# Power Clear 418



## Levesque87 (Feb 9, 2013)

Hello.

I have the single stage power clear 418. I bought it a month ago. Used it one time and now it will not start. I drained the fuel out of it, brought in the basement over night. It is 50-60 degrees in the basement. It will run for a short minute with the choke in the middle setting. Soon as I put the choke off it runs for a minute or 2, then dies out. It wont take a load on the engine. I pull the handle back and it dies out. 

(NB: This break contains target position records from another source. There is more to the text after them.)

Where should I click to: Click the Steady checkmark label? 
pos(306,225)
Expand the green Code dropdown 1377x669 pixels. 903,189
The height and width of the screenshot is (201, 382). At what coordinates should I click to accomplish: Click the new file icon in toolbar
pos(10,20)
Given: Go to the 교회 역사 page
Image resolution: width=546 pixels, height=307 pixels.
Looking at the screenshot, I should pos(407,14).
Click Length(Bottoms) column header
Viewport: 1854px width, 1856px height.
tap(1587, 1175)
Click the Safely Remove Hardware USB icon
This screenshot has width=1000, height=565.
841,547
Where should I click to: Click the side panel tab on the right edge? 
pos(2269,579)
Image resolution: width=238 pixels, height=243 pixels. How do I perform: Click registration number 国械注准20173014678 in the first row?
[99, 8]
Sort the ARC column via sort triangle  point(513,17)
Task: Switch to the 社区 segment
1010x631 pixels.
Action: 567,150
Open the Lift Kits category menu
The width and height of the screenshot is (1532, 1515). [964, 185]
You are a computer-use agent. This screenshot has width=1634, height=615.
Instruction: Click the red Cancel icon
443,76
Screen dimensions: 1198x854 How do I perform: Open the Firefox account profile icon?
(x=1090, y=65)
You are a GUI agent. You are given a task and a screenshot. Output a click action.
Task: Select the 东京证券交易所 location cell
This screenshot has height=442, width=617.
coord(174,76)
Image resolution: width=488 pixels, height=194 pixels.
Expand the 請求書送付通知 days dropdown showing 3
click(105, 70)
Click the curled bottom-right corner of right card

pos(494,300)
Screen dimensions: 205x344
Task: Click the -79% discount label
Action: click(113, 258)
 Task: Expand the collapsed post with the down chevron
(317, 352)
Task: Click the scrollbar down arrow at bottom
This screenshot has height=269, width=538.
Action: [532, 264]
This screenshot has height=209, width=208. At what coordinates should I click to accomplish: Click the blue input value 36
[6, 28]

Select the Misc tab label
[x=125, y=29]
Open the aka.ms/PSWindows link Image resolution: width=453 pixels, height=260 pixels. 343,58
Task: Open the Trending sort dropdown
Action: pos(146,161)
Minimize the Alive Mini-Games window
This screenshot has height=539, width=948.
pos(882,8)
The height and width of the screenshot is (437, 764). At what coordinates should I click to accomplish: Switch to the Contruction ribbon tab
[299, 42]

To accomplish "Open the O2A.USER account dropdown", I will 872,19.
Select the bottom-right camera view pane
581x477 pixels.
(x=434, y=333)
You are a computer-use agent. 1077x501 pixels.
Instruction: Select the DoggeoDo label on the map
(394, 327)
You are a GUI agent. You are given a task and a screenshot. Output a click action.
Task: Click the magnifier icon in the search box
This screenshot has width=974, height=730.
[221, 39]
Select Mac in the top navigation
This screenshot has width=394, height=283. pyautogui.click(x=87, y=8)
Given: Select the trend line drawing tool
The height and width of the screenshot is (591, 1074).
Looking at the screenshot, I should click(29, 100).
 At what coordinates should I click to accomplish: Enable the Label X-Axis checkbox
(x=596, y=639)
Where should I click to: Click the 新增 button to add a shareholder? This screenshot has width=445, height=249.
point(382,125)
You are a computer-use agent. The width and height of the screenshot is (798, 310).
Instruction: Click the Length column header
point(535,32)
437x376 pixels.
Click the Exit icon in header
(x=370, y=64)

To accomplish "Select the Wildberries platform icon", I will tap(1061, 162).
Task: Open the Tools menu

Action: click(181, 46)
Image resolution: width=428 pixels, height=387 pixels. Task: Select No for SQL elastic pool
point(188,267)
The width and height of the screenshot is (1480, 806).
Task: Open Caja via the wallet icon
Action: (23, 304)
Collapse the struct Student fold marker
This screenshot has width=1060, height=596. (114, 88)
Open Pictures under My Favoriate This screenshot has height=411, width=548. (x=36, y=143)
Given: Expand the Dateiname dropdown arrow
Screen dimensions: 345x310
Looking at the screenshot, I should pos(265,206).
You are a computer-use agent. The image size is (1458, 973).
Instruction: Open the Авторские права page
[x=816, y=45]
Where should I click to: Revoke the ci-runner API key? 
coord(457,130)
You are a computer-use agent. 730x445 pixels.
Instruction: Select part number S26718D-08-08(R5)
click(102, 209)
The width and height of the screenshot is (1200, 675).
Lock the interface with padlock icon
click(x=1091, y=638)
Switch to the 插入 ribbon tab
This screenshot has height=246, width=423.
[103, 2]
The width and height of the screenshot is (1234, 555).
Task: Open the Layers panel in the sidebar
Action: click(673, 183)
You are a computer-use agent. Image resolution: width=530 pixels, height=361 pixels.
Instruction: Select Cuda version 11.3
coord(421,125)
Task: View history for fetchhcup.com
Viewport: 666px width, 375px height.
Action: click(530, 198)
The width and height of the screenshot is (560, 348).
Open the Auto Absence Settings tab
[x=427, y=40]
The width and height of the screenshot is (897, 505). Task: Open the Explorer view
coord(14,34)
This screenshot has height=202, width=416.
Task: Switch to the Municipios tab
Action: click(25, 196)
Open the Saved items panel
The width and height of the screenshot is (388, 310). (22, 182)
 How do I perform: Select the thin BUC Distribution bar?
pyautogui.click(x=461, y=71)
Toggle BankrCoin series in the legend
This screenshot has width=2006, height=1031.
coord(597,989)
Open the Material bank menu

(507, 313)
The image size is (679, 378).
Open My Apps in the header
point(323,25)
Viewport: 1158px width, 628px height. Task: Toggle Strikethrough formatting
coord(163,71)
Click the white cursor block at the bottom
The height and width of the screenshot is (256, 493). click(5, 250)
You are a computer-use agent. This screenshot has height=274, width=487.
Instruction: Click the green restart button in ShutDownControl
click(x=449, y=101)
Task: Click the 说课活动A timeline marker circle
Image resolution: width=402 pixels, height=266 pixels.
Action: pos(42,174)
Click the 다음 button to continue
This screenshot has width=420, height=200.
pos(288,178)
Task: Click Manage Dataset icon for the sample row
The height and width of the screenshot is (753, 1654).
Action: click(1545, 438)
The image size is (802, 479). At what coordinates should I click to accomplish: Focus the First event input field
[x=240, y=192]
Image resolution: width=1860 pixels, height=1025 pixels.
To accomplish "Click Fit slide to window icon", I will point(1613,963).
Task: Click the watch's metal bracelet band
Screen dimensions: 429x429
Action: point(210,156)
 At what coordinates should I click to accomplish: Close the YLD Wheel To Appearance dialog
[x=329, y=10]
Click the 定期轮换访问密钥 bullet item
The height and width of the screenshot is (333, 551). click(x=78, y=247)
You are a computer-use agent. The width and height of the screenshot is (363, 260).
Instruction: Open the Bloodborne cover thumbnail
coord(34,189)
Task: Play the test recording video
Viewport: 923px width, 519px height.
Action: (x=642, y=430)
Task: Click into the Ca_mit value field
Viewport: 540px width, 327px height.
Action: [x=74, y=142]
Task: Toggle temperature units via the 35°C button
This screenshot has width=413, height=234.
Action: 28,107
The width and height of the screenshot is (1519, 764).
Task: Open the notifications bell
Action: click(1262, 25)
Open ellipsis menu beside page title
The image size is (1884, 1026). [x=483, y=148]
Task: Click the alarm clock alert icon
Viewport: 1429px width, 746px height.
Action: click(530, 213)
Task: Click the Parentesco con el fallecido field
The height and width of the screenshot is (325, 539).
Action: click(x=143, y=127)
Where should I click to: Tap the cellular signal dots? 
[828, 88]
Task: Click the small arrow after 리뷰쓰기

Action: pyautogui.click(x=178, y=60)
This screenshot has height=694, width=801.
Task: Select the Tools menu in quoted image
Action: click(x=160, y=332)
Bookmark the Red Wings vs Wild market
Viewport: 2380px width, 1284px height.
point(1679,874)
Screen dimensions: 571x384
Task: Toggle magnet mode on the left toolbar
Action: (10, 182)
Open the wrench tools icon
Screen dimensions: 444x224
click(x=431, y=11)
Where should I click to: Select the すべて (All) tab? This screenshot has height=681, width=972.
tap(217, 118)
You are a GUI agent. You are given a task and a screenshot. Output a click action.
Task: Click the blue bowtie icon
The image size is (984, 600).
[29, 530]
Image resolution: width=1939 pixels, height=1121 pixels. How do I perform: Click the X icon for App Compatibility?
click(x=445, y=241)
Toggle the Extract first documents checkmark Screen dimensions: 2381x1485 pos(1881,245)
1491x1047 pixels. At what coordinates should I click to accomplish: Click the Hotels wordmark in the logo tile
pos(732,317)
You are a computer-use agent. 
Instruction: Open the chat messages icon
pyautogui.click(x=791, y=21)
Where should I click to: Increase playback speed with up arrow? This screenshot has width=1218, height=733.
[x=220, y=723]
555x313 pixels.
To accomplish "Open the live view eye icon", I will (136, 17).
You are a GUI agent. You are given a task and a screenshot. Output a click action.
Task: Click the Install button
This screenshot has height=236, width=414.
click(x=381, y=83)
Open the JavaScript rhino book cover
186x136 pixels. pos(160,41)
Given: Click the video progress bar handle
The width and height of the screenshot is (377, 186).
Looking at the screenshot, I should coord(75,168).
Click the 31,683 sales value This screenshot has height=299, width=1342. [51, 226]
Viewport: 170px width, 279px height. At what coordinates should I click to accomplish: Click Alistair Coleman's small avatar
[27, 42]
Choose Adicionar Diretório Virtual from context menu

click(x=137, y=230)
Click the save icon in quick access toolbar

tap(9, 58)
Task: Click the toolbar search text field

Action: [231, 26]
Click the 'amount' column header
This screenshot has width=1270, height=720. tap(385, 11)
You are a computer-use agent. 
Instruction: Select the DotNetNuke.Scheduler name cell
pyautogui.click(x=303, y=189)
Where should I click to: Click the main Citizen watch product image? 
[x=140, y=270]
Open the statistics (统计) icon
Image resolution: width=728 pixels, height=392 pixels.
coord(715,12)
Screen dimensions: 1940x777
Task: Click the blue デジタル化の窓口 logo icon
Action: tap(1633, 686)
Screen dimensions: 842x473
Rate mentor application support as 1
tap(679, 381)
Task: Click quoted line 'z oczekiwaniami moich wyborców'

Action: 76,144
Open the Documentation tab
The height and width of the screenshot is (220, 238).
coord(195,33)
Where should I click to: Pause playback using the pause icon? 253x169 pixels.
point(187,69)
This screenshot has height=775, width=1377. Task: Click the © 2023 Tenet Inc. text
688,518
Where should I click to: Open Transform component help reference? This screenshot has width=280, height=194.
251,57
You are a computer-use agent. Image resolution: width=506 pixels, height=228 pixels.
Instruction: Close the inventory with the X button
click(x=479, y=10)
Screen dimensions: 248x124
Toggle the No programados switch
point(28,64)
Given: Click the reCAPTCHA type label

Not really sure what to do, I cant seem to find my car under the 23 inches of snow we got. I talked to my local toro dealer, where I bought it and he said drain the carb. Still nothing.


----------



## Oldphil (Dec 7, 2010)

Hi is this a new machine? Did it run fine the last time you used it? My bet is fuel flow, could be clogged main jet, inlet float valve, leaking primer. I would remove the carbs float bowl, the main jet is in the cast tube that sticks down. First turn off the fuel then pull the bowl, turn the fuel on for a second or two to see if gas flows freely. If you have good flow the check the main jet. Did you shut it off last time without running it out of fuel using the shut off, I learned many years back not to shut the machines off just shut the fuel off and let them run dry. That eliminates two things, possible crank case flooding from a sticky float valve and pretty much does away with varnish build up in the float bowl which clogs the main jet.

Phil


----------



## detdrbuzzard (Jan 20, 2012)

i would take it back to the dealer as soon as possable if the machine is a month old, heck its still new


----------